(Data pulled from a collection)

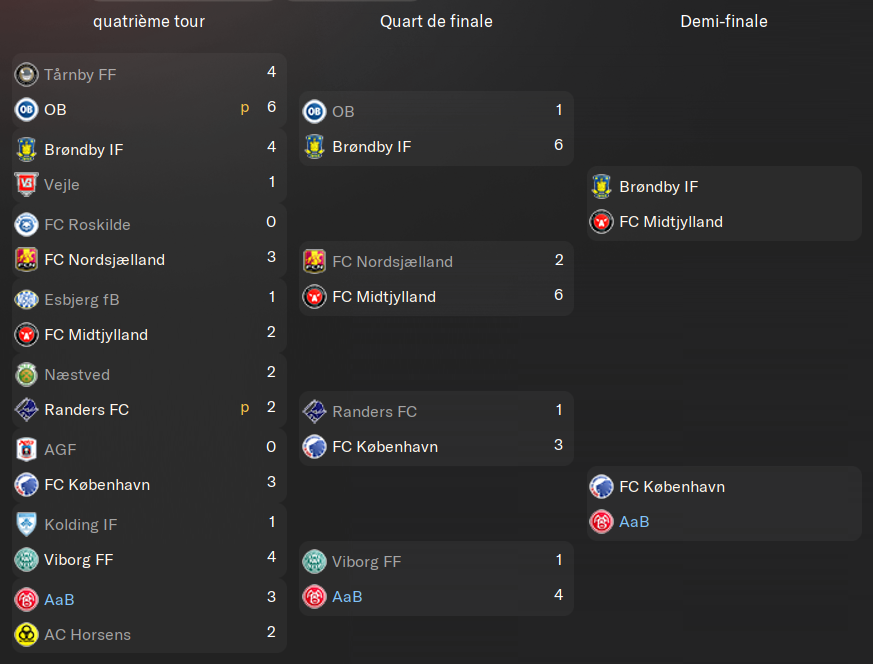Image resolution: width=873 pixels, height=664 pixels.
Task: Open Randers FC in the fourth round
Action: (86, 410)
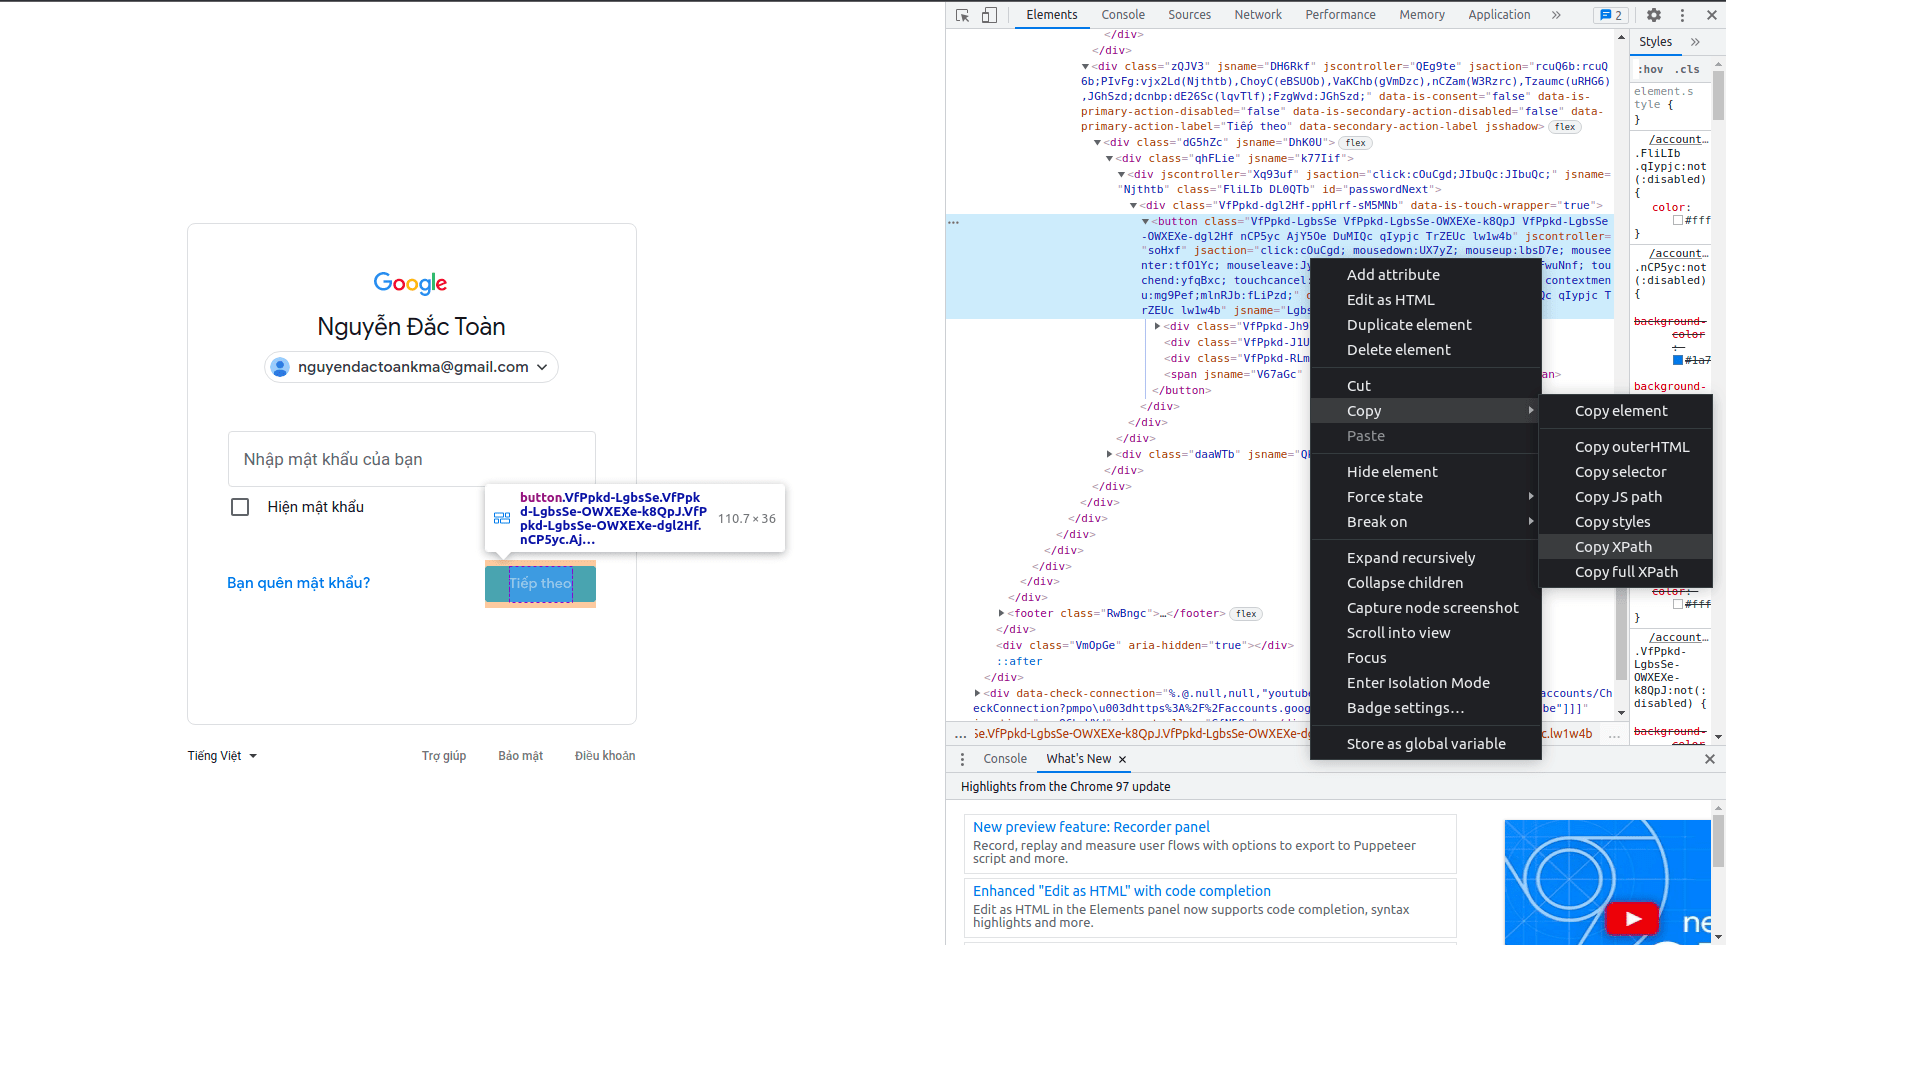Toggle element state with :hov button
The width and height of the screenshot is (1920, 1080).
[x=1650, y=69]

---

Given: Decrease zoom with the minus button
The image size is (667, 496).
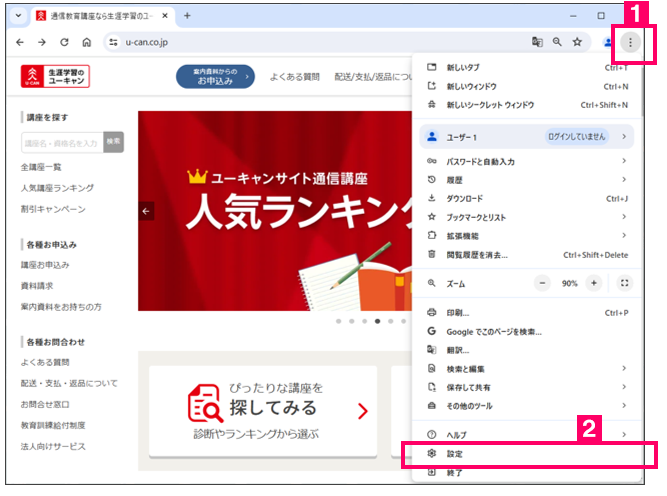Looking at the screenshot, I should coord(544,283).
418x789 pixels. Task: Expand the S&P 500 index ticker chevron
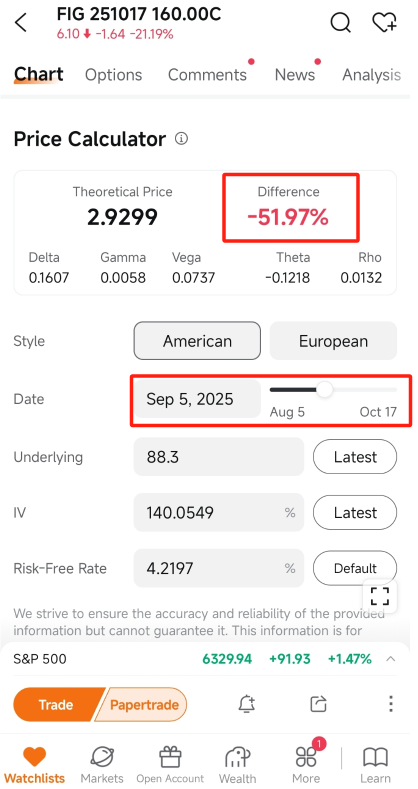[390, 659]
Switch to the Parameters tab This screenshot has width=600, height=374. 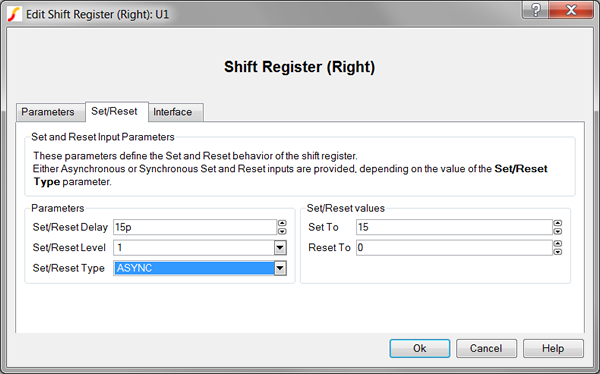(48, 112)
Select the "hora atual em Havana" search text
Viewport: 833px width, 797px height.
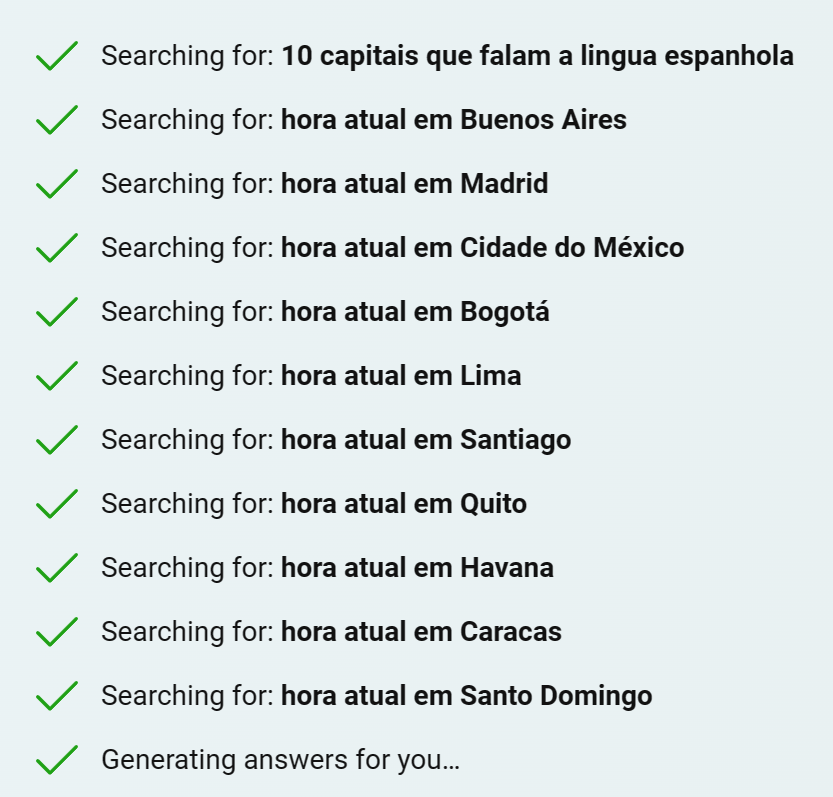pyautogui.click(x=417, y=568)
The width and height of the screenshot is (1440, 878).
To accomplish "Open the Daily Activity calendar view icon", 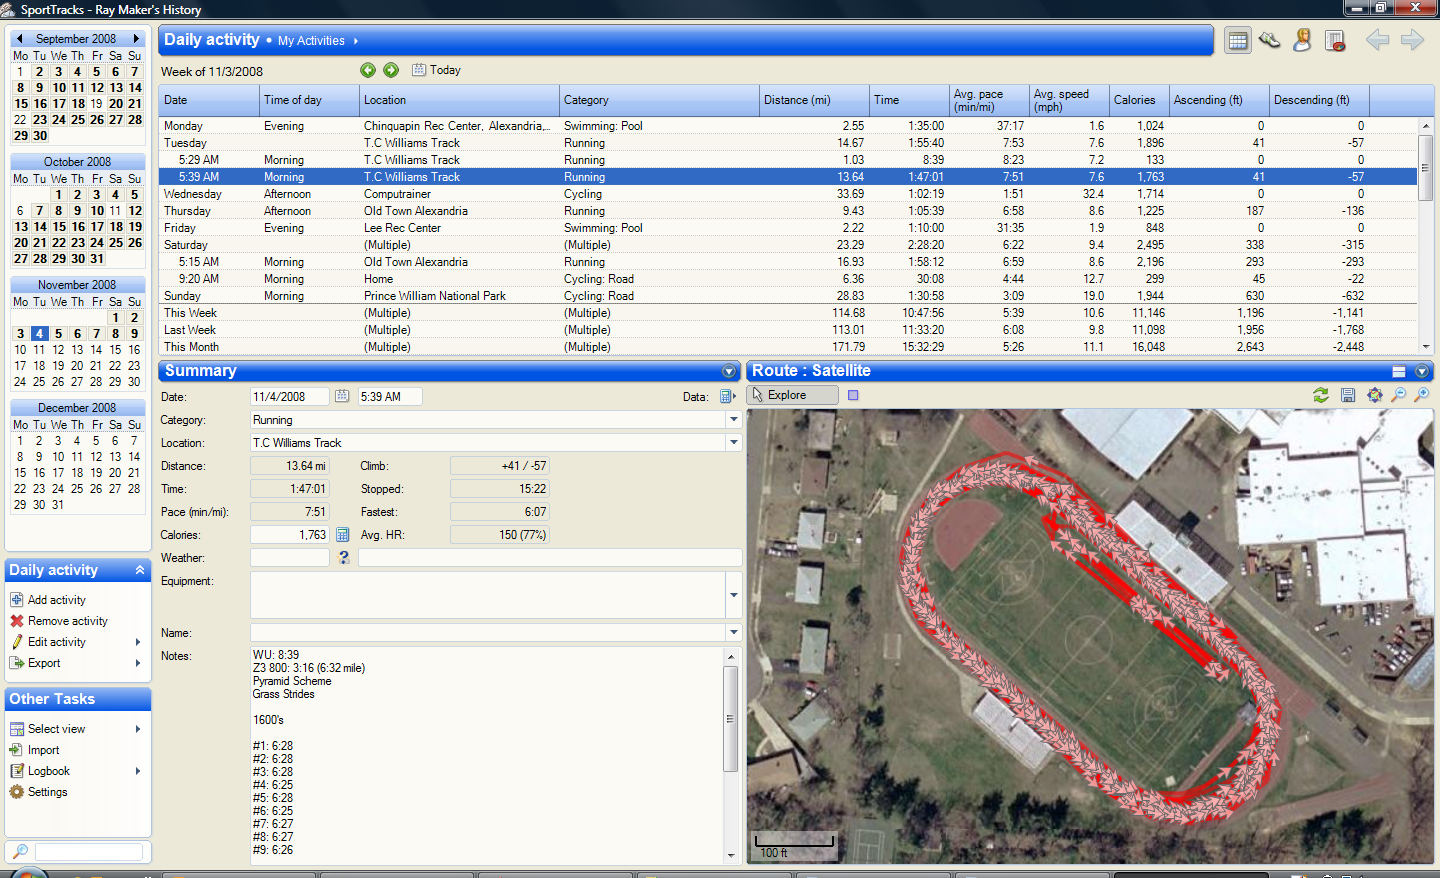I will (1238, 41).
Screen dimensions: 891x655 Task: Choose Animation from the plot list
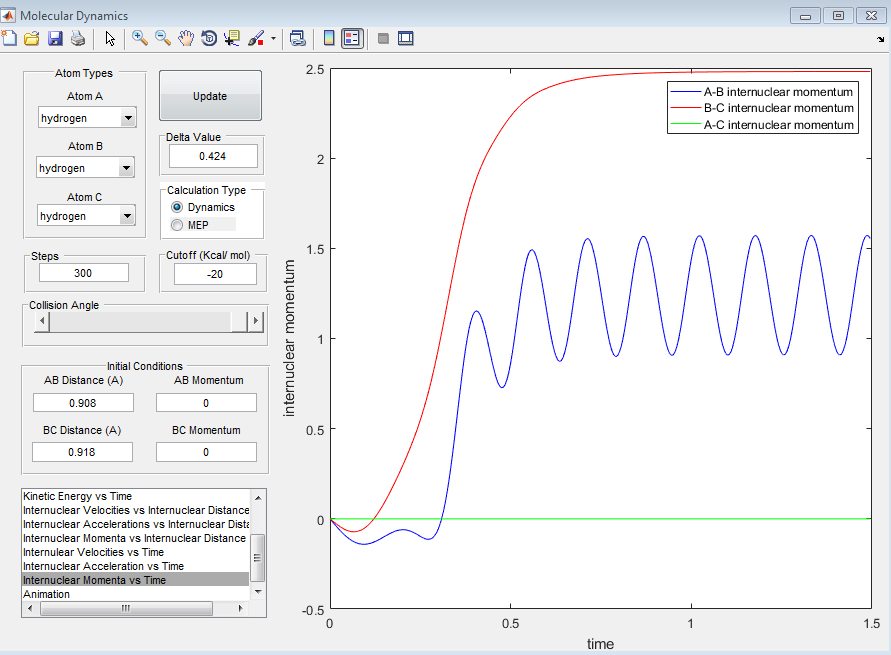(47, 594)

* **Exercise aim**: Could you retype, word for word, the part that opens with the line containing "Image resolution: width=873" and closes with the line containing "[x=1650, y=69]", both lines included, and leave the pictures out of your answer?

* **Solution to the problem**:
Image resolution: width=873 pixels, height=664 pixels.
Task: Open Randers FC in the fourth round
Action: (86, 410)
Toggle element state with :hov button
The width and height of the screenshot is (1920, 1080).
[x=1650, y=69]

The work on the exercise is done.